I may see if I can put the slide bar drop eared ell a little higher than the diverter on the other side of the fixed head centerline, slide bar on the other side of the fixed head centerline. So long as the hose does not touch on the floor. That would allow no intrusion into the valve or diverter and full range of the slide bar. Or drop eared ell at centerline of fixed head.


----------



## ironandfire (Oct 9, 2008)

The Dane said:


> I just looked at my ada book file on my phone and I do think my setup in my picture would work good if it was rearranged a little bit. Same setup as in my picture but closest to backwall would be the drop ell and then centered with the shower head and drain would be the slidebar and then the valve would be closest to the front so its easier to reach from a wheelchair. At least that is how it looks to me in the ada code if it is to be ada aproved.
> 
> Sent from my SM-G970U using Tapatalk


 That's an idea . If I understand correctly, Shower heads inline except for the slide bar drop eared ell ?


----------



## The Dane (Feb 19, 2015)

ironandfire said:


> That's an idea . If I understand correctly, Shower heads inline except for the slide bar drop eared ell ?
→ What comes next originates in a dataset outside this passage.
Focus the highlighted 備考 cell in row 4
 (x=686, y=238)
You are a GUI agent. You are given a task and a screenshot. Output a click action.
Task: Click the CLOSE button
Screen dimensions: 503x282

Like this picture. Showerhead and slidebar is centered. Drop ell is to the side towards the back wall. Valve and diverter to the side towards the dront.









Sent from my SM-G970U using Tapatalk


----------



## ironandfire (Oct 9, 2008)

I'll definitely avoid this.


----------



## Plumbus (Aug 4, 2008)

If it's going into a school, you might want to check with the state architect's office for any addendums specific to ADA requirements .


----------



## ironandfire (Oct 9, 2008)

Plumbus said:


> If it's going into a school, you might want to check with the state architect's office for any addendums specific to ADA requirements .


 Good idea.


----------



## canuck92 (Apr 1, 2016)

When i rough in bathrooms in people home i plan by.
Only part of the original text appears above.